**TASK TO COMPLETE**. Please write out the material below exactly, from its first line through the line containing "will click(x=21, y=426).", with both of those lines included.

**SUPPLIED DATA**.
╔══

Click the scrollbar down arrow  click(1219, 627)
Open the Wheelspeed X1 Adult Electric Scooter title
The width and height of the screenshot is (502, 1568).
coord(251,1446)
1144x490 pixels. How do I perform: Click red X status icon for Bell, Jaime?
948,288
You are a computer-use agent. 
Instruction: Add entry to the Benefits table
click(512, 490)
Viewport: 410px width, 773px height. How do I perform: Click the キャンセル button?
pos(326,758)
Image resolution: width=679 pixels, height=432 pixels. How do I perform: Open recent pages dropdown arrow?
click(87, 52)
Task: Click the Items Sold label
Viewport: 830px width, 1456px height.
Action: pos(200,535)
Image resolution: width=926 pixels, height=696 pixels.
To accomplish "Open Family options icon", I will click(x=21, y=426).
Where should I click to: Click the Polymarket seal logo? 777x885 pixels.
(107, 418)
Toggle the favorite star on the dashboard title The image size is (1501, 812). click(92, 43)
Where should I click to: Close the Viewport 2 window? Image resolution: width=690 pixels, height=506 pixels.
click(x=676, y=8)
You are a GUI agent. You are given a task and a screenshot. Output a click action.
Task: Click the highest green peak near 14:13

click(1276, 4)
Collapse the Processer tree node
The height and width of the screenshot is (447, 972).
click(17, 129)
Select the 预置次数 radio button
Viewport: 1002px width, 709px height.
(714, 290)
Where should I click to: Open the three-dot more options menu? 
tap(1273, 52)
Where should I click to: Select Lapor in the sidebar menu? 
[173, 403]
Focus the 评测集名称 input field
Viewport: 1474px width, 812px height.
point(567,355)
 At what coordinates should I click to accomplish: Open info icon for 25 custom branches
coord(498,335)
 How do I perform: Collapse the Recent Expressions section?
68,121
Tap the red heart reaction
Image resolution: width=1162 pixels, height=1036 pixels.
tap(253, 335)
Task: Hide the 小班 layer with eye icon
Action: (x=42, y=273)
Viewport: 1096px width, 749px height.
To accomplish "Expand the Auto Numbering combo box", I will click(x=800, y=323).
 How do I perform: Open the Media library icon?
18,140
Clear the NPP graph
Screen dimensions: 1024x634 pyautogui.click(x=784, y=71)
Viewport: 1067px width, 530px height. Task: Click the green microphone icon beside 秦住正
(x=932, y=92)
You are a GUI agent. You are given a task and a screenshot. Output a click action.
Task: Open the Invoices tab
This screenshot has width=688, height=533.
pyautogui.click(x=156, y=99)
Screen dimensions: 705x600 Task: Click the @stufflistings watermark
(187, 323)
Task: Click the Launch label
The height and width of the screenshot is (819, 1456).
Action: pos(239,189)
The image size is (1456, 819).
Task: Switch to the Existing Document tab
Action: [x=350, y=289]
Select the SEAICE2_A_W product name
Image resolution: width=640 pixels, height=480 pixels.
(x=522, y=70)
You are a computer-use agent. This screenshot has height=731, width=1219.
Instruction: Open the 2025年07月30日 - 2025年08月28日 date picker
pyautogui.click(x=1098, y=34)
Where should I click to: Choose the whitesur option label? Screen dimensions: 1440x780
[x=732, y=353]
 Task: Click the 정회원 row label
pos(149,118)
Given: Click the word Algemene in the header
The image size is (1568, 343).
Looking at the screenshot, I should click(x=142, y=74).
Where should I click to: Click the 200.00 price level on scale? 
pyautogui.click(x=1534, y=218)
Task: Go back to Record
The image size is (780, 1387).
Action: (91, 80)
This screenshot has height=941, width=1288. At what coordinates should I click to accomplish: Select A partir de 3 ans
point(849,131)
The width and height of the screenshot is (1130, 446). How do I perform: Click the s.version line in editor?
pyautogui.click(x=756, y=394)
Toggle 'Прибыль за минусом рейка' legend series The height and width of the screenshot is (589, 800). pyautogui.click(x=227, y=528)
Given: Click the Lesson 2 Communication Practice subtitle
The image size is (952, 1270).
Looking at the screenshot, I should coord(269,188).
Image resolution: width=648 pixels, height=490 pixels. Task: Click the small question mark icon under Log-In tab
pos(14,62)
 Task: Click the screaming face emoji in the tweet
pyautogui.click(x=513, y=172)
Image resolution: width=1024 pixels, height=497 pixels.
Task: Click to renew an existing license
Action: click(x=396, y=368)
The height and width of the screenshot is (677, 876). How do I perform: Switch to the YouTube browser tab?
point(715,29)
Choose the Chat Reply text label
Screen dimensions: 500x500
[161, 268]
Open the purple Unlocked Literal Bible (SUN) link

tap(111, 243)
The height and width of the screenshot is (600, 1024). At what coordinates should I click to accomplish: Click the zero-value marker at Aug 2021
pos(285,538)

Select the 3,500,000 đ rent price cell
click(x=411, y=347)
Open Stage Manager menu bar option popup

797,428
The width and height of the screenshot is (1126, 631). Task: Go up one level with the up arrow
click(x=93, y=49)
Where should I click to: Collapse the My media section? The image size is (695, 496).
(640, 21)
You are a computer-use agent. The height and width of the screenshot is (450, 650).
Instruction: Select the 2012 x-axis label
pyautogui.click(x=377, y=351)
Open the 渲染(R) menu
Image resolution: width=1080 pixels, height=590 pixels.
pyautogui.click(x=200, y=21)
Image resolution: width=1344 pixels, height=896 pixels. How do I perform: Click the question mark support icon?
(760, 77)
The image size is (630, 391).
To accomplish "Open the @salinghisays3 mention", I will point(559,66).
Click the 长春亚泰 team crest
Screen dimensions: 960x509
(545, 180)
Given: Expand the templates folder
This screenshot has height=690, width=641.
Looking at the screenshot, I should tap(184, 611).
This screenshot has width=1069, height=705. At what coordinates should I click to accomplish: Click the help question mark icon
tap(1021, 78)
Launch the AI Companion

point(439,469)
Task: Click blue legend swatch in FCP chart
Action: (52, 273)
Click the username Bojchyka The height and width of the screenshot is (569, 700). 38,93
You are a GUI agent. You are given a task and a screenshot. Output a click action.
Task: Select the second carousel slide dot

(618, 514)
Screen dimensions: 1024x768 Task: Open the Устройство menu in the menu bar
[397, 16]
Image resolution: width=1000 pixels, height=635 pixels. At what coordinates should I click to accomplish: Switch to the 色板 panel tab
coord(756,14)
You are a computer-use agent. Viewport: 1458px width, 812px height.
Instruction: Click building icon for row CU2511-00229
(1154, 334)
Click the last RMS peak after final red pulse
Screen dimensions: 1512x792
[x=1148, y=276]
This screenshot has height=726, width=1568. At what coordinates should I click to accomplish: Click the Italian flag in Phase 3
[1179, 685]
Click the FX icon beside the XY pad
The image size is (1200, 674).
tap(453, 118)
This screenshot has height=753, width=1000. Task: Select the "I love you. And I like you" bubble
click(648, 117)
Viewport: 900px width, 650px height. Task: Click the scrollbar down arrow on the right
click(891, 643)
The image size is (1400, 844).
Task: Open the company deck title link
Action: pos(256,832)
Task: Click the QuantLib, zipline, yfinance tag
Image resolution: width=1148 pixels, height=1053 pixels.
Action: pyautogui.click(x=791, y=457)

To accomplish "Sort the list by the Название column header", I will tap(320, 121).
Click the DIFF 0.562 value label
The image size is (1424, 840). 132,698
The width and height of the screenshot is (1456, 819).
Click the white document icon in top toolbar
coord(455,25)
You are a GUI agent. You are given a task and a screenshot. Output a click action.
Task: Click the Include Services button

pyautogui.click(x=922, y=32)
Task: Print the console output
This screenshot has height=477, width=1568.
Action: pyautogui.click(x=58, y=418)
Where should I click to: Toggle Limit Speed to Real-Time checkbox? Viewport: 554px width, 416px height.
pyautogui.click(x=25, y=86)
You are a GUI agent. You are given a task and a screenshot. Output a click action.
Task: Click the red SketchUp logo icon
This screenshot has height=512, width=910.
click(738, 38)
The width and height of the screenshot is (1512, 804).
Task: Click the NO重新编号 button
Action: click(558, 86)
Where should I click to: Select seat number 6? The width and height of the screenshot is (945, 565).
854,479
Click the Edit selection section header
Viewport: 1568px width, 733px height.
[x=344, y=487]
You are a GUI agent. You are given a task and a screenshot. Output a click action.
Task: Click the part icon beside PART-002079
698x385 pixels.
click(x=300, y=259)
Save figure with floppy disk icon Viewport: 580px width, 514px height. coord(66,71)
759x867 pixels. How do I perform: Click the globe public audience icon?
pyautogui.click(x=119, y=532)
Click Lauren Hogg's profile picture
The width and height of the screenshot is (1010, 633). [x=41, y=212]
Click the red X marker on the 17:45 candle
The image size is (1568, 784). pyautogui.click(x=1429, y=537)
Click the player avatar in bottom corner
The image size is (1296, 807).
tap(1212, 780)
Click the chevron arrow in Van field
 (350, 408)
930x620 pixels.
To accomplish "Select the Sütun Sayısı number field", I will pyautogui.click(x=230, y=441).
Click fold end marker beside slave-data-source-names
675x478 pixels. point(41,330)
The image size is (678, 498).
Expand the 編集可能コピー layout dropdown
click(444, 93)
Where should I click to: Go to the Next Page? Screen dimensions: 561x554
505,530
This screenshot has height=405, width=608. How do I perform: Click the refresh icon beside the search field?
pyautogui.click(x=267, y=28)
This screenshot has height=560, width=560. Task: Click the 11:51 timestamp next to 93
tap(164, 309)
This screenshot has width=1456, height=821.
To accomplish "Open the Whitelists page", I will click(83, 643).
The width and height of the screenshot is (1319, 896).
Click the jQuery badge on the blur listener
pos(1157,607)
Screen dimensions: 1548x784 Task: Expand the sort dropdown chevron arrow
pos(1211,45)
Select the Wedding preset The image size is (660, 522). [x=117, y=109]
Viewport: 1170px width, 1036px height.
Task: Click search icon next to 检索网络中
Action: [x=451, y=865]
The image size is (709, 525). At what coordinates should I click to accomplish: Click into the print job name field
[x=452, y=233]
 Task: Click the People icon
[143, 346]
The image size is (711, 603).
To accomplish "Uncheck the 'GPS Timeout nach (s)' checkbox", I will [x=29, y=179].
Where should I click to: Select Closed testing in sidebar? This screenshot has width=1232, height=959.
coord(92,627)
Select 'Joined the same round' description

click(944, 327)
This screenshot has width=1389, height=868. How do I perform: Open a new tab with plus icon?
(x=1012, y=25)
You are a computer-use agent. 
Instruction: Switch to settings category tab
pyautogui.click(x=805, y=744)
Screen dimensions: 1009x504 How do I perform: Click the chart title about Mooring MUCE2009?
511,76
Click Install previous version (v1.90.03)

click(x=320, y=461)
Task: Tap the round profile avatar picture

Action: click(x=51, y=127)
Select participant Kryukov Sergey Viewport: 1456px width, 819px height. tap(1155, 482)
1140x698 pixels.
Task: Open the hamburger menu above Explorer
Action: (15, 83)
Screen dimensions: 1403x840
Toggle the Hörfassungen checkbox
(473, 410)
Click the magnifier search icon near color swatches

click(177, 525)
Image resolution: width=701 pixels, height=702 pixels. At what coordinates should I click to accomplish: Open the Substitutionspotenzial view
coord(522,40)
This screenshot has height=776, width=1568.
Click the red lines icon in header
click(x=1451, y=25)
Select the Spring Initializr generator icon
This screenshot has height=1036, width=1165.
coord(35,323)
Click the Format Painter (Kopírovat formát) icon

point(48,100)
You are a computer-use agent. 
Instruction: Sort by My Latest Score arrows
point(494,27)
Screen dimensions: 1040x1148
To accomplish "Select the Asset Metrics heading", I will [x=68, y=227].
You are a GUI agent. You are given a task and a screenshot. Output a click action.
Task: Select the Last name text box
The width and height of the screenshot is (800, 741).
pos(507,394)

╚══

**COMPLETED TASK**.
Click the scrollbar down arrow  click(1219, 627)
Open the Wheelspeed X1 Adult Electric Scooter title
The width and height of the screenshot is (502, 1568).
coord(251,1446)
1144x490 pixels. How do I perform: Click red X status icon for Bell, Jaime?
948,288
You are a computer-use agent. 
Instruction: Add entry to the Benefits table
click(512, 490)
Viewport: 410px width, 773px height. How do I perform: Click the キャンセル button?
pos(326,758)
Image resolution: width=679 pixels, height=432 pixels. How do I perform: Open recent pages dropdown arrow?
click(87, 52)
Task: Click the Items Sold label
Viewport: 830px width, 1456px height.
Action: pos(200,535)
Image resolution: width=926 pixels, height=696 pixels.
To accomplish "Open Family options icon", I will click(x=21, y=426).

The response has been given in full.